Source extract:
───
Our medicine for a more equitable, just, creative world is our communities. In community we can alchemize what we can barely tolerate alone. Our path to a fulfilling life is a path filled with meaningful relationships. I don’t know why I am using a finance bro analogy here, but our relationships have compounding interest. The more we invest in our people, the more that investment grows on itself over and over and over. That’s how brilliant lives are made. These are the webs through which brilliant ideas are shared. Through our beloveds we can raise barns and children. We can weather funerals and farmers markets and lonely Father’s Days.
Yet, with this being true, we are also taught — and shown — that there is safety in isolation. That we must *~FiGuRe It OuT~* on our own. We play stealthy defense against receiving. We play games with giving and connecting. We make others into our projection screens, rather than allowing them to serve as our honest mirrors.
After a recent conversation, I decided to dedicate this summer to having a joyful childhood. The idea of it lit me up. I could teach myself to play and make sure I swam everyday. I could set — and enforce — a bedtime and also get Reese’s Puffs at the grocery store. Once the lit-up-ness wore away, though, I was filled with grief. It was the grief of hyper-independence. The stark loneliness of not knowing how to be childlike, and the knowledge that I owed it to myself to figure it out.
For our Ancestors, grief was drenched in ritual and ceremony. There was an opening to grief and her teachings. It seems the medicine to the grief of hyper-independence is to further open to others. To let yourself belong. To allow people to let you down and challenge you as they survive their own hyper-independence in the ways they know how. All we can ask of ourselves is to slowly and safely unravel the threads that tell us we are safer alone.
If it is of any hope, I let a group of friends know I would be having a childhood this summer. One of them offered to hold a coming of age ceremony for me at the end of it. The grief of hyper-independence is a creative, collective, communal force if you let it be. It can lead you to play. It can lead you back to yourself — held by the hands of those who love you.
I love this so much! This part especially struck me: “To allow people to let you down and challenge you as they survive their own hyper-independence in the ways they know how. All we can ask of ourselves is to slowly and safely unravel the threads that tell us we are safer alone.” Enjoy your summer of play!
───
Input data:

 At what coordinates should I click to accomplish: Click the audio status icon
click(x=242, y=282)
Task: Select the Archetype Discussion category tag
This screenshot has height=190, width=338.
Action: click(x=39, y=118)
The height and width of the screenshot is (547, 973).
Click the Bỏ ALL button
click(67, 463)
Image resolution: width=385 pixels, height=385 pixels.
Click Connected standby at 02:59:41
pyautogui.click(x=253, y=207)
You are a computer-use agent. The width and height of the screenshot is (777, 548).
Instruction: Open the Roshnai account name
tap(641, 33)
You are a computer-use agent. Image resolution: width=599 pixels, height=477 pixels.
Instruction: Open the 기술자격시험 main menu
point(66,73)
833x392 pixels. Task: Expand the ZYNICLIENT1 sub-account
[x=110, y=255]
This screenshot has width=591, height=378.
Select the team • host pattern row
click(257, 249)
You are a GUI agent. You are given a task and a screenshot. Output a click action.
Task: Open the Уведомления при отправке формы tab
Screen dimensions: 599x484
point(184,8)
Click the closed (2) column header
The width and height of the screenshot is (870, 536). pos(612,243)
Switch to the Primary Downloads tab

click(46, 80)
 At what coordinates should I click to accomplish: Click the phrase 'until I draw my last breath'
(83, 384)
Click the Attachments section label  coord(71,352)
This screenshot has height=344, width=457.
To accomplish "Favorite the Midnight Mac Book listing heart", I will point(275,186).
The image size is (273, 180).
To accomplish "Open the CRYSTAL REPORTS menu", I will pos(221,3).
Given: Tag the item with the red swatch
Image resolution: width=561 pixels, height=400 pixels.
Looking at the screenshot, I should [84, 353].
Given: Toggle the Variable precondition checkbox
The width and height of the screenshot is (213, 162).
───
Exercise directions:
Do statements (a), (b) and (c) agree with the piece on hyper-independence? For each, answer yes or no and quote the words that settle it.
(a) A friend offered to hold a coming of age ceremony for the writer at the end of the summer.
(b) The writer's excitement about the summer plan lasted without any grief.
(c) For our Ancestors, grief was kept private and free of ritual.
The records stand apart from the piece on hyper-independence.

Result of this task:
(a) Yes: "One of them offered to hold a coming of age ceremony for me at the end of it."
(b) No: "Once the lit-up-ness wore away, though, I was filled with grief."
(c) No: "For our Ancestors, grief was drenched in ritual and ceremony."